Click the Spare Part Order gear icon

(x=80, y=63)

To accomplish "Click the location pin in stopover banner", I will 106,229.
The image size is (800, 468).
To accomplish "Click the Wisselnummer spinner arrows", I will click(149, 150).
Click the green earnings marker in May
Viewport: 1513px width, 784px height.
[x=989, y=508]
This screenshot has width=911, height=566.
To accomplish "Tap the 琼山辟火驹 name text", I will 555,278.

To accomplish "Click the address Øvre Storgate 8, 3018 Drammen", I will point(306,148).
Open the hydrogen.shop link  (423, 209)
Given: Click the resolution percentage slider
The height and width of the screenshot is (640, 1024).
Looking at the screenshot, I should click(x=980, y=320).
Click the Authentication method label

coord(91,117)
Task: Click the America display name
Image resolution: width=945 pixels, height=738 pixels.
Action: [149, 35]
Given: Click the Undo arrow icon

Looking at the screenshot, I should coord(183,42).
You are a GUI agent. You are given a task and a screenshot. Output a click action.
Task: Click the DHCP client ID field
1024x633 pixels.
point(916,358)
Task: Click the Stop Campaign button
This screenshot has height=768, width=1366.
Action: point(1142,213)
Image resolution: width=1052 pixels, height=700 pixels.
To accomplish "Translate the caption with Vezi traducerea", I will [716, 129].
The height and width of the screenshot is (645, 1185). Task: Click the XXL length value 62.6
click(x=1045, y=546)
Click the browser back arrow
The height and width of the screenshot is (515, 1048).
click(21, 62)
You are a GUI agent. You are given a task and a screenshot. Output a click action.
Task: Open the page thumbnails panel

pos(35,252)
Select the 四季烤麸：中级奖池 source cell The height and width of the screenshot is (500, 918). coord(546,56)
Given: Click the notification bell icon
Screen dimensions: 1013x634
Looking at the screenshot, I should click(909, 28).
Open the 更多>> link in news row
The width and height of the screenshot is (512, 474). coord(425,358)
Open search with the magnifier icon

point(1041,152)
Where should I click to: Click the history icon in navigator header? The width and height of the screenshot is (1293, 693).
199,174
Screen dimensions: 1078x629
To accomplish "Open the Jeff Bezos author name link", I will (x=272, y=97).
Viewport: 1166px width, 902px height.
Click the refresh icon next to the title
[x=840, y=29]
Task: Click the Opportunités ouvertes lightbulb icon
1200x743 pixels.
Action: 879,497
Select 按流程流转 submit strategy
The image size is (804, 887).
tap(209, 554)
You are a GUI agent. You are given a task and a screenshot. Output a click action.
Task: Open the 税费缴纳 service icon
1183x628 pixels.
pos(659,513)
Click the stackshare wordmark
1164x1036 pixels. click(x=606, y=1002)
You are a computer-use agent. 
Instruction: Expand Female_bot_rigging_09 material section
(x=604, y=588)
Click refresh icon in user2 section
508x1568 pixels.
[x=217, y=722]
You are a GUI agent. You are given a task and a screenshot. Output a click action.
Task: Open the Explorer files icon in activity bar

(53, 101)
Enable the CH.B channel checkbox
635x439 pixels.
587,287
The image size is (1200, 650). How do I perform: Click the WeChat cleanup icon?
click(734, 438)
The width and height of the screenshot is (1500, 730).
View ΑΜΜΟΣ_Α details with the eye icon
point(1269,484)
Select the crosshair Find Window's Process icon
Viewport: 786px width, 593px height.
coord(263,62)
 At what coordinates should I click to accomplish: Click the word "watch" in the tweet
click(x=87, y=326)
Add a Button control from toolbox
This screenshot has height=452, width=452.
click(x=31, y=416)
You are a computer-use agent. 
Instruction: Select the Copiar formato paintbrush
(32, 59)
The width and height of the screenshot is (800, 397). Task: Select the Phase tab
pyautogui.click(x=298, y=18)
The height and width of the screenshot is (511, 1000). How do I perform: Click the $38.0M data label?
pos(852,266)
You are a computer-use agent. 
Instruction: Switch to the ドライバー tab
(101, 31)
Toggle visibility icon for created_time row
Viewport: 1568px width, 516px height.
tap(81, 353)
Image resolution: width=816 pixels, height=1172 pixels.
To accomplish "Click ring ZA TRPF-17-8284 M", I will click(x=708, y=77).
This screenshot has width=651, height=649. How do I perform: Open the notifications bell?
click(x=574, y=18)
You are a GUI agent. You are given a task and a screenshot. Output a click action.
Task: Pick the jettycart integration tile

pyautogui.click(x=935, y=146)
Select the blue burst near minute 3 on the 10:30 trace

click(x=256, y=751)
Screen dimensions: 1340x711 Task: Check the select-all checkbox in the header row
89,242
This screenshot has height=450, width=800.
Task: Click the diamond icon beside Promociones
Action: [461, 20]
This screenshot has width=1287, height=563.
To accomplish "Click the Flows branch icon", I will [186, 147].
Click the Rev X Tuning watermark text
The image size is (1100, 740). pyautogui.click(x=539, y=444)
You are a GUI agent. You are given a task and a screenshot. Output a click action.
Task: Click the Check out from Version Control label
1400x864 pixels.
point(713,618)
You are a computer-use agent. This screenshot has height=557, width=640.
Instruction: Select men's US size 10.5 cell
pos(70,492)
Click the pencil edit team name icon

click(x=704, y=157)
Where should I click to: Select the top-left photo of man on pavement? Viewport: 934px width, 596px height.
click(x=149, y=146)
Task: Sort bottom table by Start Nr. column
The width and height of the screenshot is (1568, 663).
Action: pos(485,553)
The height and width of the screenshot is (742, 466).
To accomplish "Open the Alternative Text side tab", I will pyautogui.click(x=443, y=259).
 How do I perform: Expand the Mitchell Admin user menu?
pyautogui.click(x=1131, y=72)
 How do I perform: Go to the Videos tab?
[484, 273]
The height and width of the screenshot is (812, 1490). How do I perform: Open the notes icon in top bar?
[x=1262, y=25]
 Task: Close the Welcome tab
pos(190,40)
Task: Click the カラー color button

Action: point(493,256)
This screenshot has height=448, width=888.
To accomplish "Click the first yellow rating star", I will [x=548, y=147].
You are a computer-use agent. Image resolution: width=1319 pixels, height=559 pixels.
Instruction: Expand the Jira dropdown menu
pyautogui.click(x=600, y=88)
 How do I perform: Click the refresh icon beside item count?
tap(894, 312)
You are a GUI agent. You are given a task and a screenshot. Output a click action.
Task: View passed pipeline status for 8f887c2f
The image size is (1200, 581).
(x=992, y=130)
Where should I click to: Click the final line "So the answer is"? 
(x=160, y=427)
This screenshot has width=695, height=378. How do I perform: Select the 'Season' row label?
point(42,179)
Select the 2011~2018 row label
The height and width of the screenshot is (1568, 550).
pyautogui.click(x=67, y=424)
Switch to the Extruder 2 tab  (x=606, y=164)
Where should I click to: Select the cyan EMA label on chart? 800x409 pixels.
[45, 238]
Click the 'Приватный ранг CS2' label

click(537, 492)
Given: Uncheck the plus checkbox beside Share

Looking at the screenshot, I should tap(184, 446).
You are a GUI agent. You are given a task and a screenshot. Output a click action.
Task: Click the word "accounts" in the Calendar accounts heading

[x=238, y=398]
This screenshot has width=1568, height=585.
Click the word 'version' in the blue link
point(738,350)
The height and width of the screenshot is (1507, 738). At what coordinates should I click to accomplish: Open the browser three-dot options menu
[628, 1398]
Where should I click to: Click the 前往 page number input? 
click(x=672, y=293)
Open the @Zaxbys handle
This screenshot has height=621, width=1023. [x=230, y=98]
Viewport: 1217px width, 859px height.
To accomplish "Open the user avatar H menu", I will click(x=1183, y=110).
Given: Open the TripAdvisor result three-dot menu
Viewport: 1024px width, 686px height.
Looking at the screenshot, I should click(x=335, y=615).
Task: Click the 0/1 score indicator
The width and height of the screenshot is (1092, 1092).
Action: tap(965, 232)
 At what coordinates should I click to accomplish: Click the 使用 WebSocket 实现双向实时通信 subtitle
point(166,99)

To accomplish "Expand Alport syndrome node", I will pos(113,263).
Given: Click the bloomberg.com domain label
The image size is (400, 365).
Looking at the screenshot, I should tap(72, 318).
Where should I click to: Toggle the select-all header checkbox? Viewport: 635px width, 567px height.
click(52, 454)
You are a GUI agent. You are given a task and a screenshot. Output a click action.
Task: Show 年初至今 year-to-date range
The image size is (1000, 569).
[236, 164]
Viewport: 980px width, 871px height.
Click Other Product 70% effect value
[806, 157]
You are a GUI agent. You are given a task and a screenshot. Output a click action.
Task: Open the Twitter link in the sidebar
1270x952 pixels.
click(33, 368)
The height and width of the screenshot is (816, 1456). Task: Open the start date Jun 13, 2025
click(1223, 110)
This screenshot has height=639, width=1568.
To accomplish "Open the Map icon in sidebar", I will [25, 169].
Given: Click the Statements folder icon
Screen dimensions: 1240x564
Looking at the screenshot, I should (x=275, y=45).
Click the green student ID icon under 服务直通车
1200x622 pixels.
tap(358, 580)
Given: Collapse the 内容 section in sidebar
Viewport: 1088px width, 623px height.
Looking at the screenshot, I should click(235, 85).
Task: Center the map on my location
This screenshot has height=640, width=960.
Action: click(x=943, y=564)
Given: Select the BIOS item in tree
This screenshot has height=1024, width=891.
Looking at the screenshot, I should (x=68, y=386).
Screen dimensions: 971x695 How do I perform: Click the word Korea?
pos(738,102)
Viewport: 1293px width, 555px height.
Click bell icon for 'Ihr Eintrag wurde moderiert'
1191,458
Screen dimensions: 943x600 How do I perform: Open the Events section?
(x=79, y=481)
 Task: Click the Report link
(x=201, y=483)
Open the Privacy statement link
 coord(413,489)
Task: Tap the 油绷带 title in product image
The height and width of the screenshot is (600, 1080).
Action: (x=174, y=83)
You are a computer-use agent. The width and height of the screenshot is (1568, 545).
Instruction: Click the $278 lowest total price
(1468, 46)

+ + + +

Looking over the entries above, how many lines contain the string "location"? State the number and nothing else.

2